No: 50, Nawam Mawatha, Colombo 02, Sri Lanka.
Tel : (+94 11) 2421745 - 7 Fax : (+94 11) 2437477
01st October 2021
The Exporters' Association of Sri Lanka (EASL) in a statement said yesterday it was deeply disturbed by the negative connotations and inferences cast on the export sector of the country by the Central Bank with its recent article in the media.
EASL, which is the export arm of the Ceylon Chamber of Commerce, said exports were the driver of the economy and at this crucial juncture where the export community was doing its best to support the foreign exchange earnings of the country, it was deeply disappointing to see these unfounded allegations being cast on the export sector as a whole.
EASL asserted that as a whole, exporters had been abiding by the rules of the country despite the number of difficulties they faced and this broad-brush tarnishing was neither useful, nor accurate.

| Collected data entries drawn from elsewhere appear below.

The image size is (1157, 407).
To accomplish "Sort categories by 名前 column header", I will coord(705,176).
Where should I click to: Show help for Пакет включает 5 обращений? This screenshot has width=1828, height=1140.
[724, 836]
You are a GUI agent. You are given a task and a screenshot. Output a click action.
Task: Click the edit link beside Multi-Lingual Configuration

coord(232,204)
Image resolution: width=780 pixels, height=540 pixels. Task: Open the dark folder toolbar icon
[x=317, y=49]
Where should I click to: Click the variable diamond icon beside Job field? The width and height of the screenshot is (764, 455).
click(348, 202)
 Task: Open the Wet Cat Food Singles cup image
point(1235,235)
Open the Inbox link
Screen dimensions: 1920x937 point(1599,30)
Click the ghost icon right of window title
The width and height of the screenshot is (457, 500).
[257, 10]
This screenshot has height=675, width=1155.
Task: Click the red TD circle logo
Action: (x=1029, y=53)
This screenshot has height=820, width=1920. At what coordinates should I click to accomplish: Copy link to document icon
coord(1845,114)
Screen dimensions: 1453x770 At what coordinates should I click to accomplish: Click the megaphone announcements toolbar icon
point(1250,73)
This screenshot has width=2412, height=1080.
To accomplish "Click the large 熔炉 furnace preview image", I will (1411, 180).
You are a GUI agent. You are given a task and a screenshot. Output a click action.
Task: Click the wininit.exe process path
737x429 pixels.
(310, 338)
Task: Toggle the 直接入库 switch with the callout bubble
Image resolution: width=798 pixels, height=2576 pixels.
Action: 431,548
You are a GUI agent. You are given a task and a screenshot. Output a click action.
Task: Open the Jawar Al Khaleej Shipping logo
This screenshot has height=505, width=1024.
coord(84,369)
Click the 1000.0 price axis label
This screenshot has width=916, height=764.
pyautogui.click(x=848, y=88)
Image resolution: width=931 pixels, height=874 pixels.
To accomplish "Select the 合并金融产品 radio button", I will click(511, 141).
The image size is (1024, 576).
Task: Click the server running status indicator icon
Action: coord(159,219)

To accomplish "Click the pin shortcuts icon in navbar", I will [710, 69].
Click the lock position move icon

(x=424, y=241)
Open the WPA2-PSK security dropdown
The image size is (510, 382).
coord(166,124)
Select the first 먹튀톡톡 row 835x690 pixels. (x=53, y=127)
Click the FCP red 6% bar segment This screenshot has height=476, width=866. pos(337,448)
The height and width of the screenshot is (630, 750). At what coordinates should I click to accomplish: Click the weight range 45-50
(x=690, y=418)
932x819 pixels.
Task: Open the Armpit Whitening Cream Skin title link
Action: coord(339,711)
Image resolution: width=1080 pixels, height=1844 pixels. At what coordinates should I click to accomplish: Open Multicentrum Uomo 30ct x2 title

EASL said in an era where digitalisation was being portrayed as the way forward, the CBSL would have access to the real time data on each and every exporter in terms of their export earnings (these are on the ASYCUDA system of the Sri Lanka Customs, and from remittances through the banking sector).
'It would be far more productive if the CBSL were to use this data to identify any companies which are not abiding by the regulations regarding both the repatriation of export proceeds and the conversion of at least 25% of the same. The CBSL should call these individual companies out and use the provisions of the law that are afforded to it, to take strong action against any such company,' asserted EASL.
The EASL said it would strongly support such an intervention rather than the generalisation of the entire export sector as companies that were 'hoarding' foreign currency. 'We stand ready to work with our membership and with the CBSL in this endeavour,' it emphasised.
'There are challenges such as dealing with NFE exports, reconciling of payments for exports by buyers, issues over cargo that has been 'shipped' but is sat on a dock in a port somewhere due to port and shipping delays all need to be considered before a decision is taken on whether a company is 'hoarding' its exchange earnings,' it noted.
EASL said it was unfortunate that at a time where exporters needed to focus their attention on the real problems of securing orders and delivering them to customers, attention now had to be focused on rescuing the image of the industry because of alleged infringements by some companies.
'We urge the CBSL to use the information and tools that it has within its armoury to correctly identify companies failing in their obligations to repatriate export proceeds and to take severe action against those companies,' EASL said in its statement.